**TASK TO COMPLETE**
Once the line with "Given: Select the 矿泉水 column title cell" is found in the data, output it and each following line exactly, up to and including the line with "1080x1080 (x=154, y=192)", and nothing before or after.

**DATA TO USE**

◆ ◆ ◆ ◆ ◆

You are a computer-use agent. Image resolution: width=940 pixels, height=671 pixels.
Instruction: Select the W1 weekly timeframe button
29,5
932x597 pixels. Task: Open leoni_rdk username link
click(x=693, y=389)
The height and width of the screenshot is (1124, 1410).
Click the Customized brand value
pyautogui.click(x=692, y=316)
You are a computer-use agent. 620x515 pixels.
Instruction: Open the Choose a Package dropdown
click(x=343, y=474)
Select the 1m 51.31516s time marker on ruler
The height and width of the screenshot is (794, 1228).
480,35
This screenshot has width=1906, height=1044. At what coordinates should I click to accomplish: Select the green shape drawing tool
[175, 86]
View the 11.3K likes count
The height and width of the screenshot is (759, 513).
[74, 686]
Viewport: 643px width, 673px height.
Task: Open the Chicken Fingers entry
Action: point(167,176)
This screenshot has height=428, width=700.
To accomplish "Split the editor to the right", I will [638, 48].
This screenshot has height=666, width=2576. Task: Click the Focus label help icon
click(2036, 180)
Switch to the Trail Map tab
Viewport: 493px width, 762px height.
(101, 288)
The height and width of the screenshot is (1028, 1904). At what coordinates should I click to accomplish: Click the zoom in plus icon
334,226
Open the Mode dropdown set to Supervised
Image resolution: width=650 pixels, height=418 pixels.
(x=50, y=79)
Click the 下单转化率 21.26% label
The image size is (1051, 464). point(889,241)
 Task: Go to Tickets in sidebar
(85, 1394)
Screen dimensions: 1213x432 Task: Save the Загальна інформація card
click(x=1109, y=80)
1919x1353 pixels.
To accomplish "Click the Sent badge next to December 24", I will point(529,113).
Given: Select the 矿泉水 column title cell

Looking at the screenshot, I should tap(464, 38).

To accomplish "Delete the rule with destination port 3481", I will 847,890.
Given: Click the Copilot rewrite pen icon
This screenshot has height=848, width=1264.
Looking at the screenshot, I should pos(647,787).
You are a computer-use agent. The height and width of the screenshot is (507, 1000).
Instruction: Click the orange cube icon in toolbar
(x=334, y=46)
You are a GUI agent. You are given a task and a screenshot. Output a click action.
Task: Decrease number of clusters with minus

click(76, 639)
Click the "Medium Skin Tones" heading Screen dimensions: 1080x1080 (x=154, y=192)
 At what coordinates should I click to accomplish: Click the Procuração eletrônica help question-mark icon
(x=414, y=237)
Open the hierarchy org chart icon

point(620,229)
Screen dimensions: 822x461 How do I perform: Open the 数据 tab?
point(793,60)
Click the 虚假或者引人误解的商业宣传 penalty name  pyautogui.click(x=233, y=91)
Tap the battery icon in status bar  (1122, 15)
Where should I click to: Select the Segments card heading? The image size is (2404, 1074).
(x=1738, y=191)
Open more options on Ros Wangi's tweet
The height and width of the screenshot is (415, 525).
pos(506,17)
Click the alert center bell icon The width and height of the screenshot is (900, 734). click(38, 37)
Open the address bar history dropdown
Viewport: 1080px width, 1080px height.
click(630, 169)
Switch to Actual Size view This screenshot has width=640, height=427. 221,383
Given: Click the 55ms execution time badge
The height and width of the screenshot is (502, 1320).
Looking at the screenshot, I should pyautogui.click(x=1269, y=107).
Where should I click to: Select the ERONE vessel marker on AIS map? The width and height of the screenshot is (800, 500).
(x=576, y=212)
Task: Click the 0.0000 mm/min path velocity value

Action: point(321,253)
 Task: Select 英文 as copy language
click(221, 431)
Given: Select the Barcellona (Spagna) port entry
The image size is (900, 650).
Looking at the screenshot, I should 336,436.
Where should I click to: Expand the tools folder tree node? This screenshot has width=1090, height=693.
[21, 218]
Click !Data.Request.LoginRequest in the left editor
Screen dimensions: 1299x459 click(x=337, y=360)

◆ ◆ ◆ ◆ ◆

**EXPECTED ANSWER**
Given: Select the 矿泉水 column title cell

Looking at the screenshot, I should tap(464, 38).

To accomplish "Delete the rule with destination port 3481", I will 847,890.
Given: Click the Copilot rewrite pen icon
This screenshot has height=848, width=1264.
Looking at the screenshot, I should pos(647,787).
You are a computer-use agent. The height and width of the screenshot is (507, 1000).
Instruction: Click the orange cube icon in toolbar
(x=334, y=46)
You are a GUI agent. You are given a task and a screenshot. Output a click action.
Task: Decrease number of clusters with minus

click(76, 639)
Click the "Medium Skin Tones" heading Screen dimensions: 1080x1080 (x=154, y=192)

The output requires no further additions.